Under the DCF method, we used the drug discovery support sales of 600 million yen as the base revenue. We factored in the probability-adjusted value of CBA-1205, CBA-1535, successors to PFKR, and IDD- and biosimilar-related businesses. Short-term free cash flow is negative, and because sensitivity becomes too high in a standard going-concern DCF, we conservatively set the probabilities of out-licensing, milestones, and IDD revenue. The estimated range is roughly 80-140 yen, with a median of around 105 yen. The upside under DCF strongly depends on the materialization of out-licensing terms, upfront payments, milestones, and royalties for CBA-1205 or CBA-1535.

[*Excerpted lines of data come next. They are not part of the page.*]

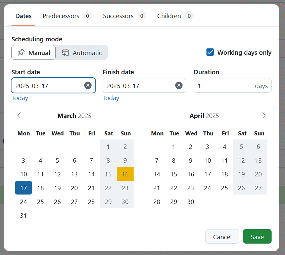Click Today under the Finish date field

(x=111, y=98)
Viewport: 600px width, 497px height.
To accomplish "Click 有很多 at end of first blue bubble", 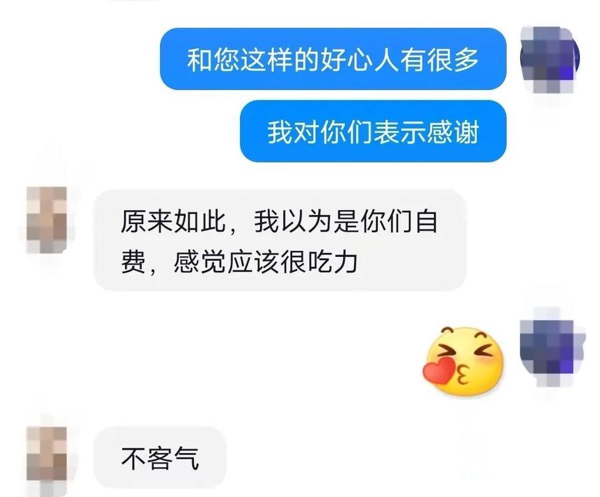I will [x=440, y=60].
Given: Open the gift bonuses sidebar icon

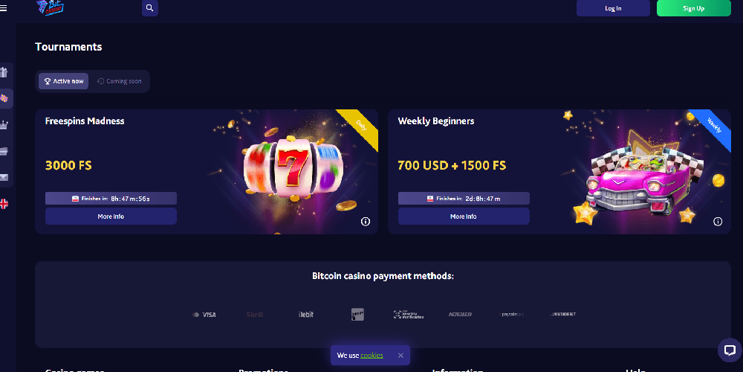Looking at the screenshot, I should [x=4, y=73].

Under the ROIC method, based on the premise that current ROIC is negative, we incorporated segment profit in the drug discovery support business, restraint of R&D expenses, step changes in profit and loss from upfront out-licensing payments, and continuous monetization of IDD. At present, ROIC is below WACC, and from an economic profit-creation perspective, this has not yet been achieved. However, if upfront out-licensing payments and gross profit from drug discovery support and IDD accumulate, the negative ROIC margin could narrow, shifting from near zero to a low positive level. The range under the ROIC method is 70-125 yen, with a median of around 95 yen.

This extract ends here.